- [Problem to solve]
The lines needed run from the one that contains "Screen dimensions: 500x500" through the end of the material below, both included; write them out exactly, with no pictures.

#### Data section

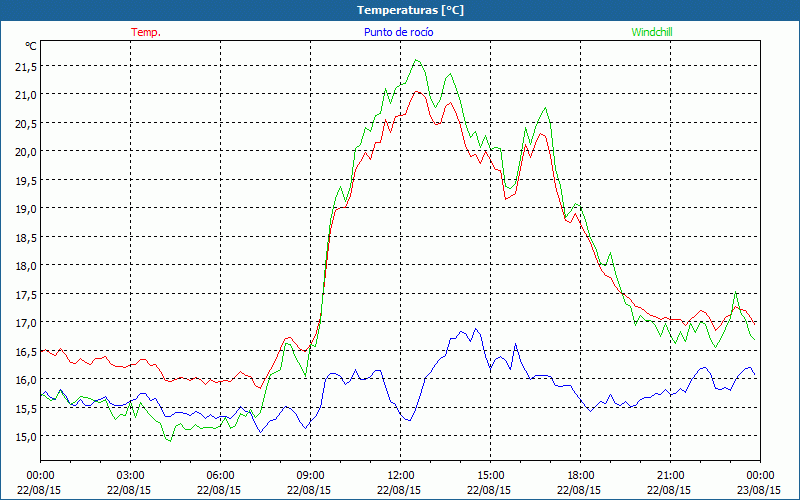Click the 19,0 y-axis tick label
The image size is (800, 500).
click(x=25, y=209)
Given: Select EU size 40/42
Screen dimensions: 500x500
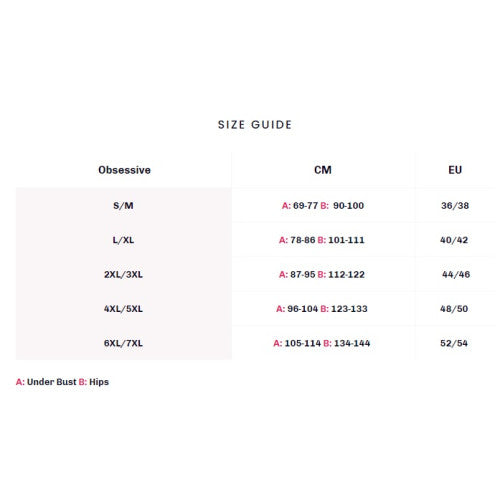Looking at the screenshot, I should (x=454, y=240).
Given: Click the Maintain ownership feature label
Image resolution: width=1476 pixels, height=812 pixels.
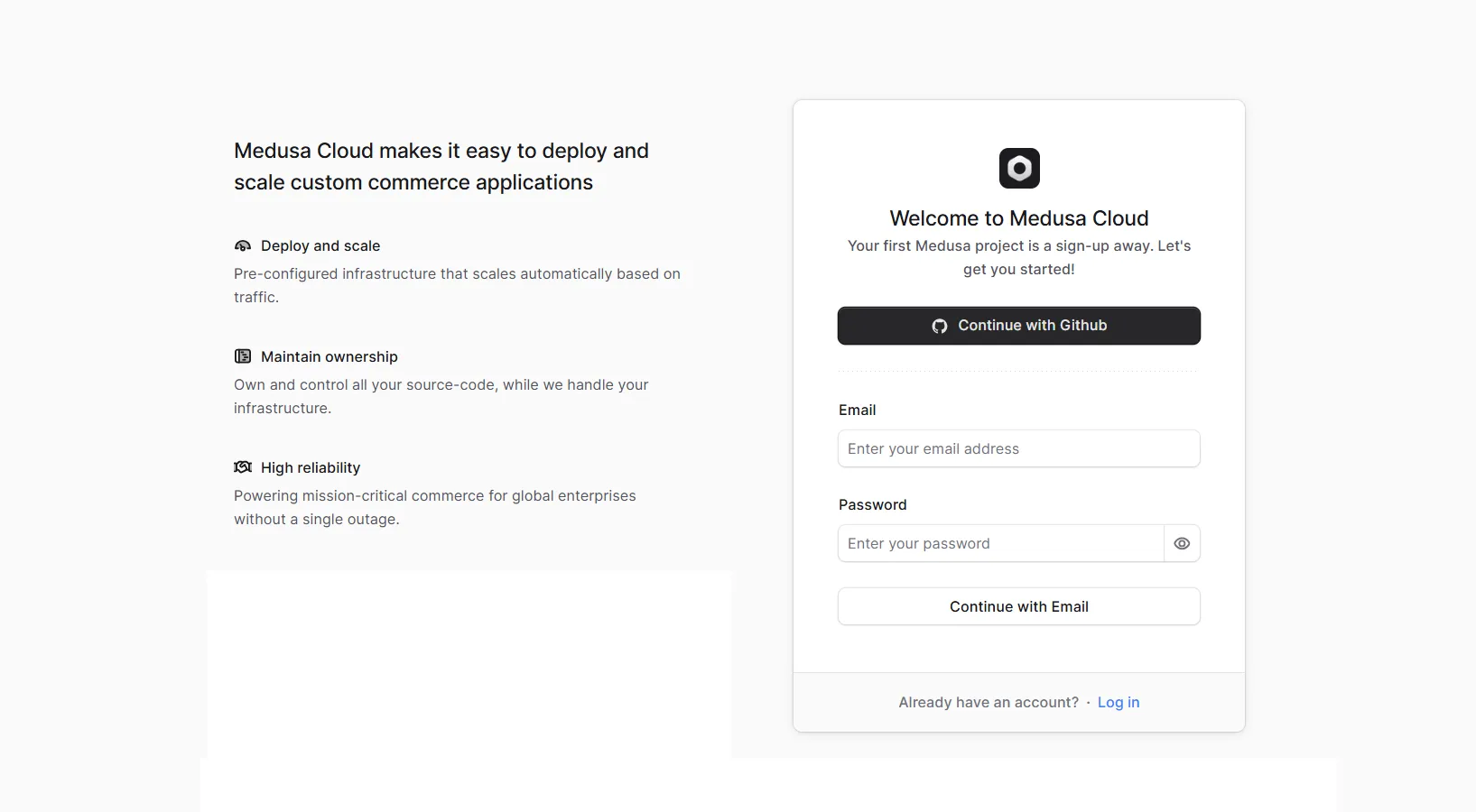Looking at the screenshot, I should (x=329, y=356).
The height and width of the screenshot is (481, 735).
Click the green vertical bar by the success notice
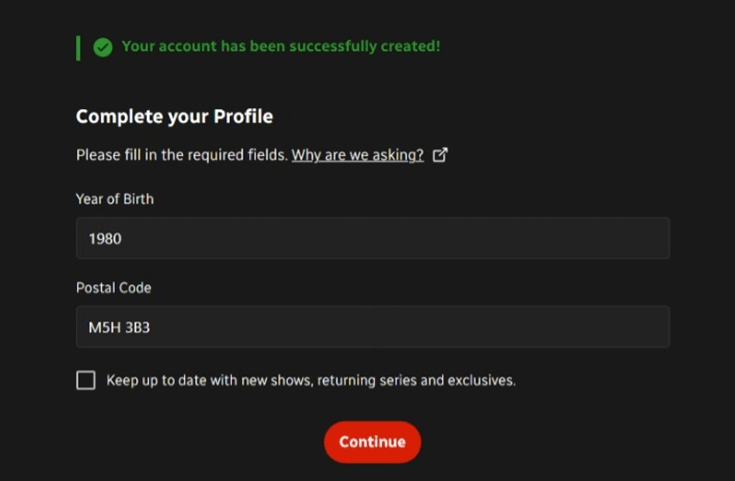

########

- [Solution]
Screen dimensions: 500x500
Looking at the screenshot, I should (x=454, y=240).
Given: Click the Maintain ownership feature label
Image resolution: width=1476 pixels, height=812 pixels.
Looking at the screenshot, I should (x=329, y=356).
The height and width of the screenshot is (481, 735).
Click the green vertical bar by the success notice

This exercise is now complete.